I am willing to evangelize Zu speakers not because they are perfect, but because they solve in one stroke an intersection of many problems commonly cited here and elsewhere by audiophiles as causes for dissatisfaction. The catalytic effect of a 101db/w/m speaker that is frequency accurate, missing the shout of most HE designs, crossoverless overall and filterless 40Hz - 12kHz and with extended treble and bass with uniform transient behavior top to bottom transforms system character and makes the power amp the center of gravity of the system. You will find a lot of dissatisfaction and fatigue factors you might have once ascribed to sources and cable, preamp and power amp, have actually been instigated by crossovers in the mid-band of your speakers, along with speaker inefficiency and wild loads cornering you into restricted amp choices. The Zu design sets you free of all that, but frankly by far the best way to realize the benefits is to take the 60 day money-back offer. For me months later I am near the end of changes having cascaded through 2 systems because of Zu, and I have to ascribe to their speaker designs and my patience in assimilating all the downstream effects they drive, the greatest leap forward in fidelity I've been able to create in 30 years of making good choices. Someone else might bias their equipment array to steer their Zu system to have some different traits from mine, but that essential holistic character will be unmistakable.
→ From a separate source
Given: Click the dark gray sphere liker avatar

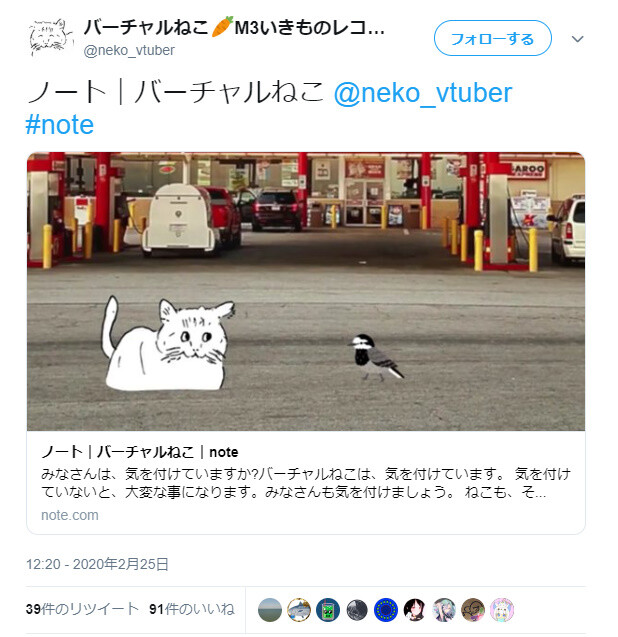Looking at the screenshot, I should point(357,610).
I just haven't heard it simulated in a hotel lodging room. Perhaps it can't be.

If you hear Druids or Definitions in my house and you don't like them, well then it's settled -- you just don't like them. Zu gives you the opportunity to settle the issue in the room you know best -- your own.

Phil
I don't know how long you've had your Druids, Stew, but that "hollow" sound is common when new, needing break-in. On first listen when I got my Druids, I thought the same thing but chose to give them time to get used because the rest of it -- the top-to-bottom transient consistency, tone, overall speed and lack of crossover effects made it right to give them some time.